Task description: Your answer should reproduce every line of the material in which the word "agent" occurs.

Supplied data:
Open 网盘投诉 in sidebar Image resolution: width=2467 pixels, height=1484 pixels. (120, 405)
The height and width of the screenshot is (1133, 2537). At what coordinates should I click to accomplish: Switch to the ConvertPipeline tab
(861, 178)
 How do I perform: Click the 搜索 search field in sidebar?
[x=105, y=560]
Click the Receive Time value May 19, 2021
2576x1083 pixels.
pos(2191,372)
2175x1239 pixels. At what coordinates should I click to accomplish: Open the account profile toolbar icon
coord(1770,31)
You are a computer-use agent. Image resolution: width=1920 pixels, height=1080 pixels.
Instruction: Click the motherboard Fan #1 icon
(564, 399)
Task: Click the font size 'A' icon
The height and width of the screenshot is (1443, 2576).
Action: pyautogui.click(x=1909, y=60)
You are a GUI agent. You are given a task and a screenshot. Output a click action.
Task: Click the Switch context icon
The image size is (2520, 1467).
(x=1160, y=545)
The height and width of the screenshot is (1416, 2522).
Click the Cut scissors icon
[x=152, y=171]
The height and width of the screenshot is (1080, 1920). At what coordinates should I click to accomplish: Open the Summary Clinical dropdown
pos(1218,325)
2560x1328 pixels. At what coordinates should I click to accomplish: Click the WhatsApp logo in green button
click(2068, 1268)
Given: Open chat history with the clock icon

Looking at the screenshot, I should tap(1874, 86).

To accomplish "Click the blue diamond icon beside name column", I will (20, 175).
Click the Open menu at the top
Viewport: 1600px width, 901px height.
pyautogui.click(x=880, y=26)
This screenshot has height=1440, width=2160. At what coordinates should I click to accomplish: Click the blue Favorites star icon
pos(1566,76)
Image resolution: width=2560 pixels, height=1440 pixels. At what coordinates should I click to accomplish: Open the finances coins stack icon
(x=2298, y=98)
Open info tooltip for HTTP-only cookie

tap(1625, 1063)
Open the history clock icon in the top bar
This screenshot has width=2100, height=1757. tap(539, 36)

Answer space:
You are a computer-use agent. Image resolution: width=1920 pixels, height=1080 pixels.
You are a GUI agent. You are given a task and a screenshot. Output a click action.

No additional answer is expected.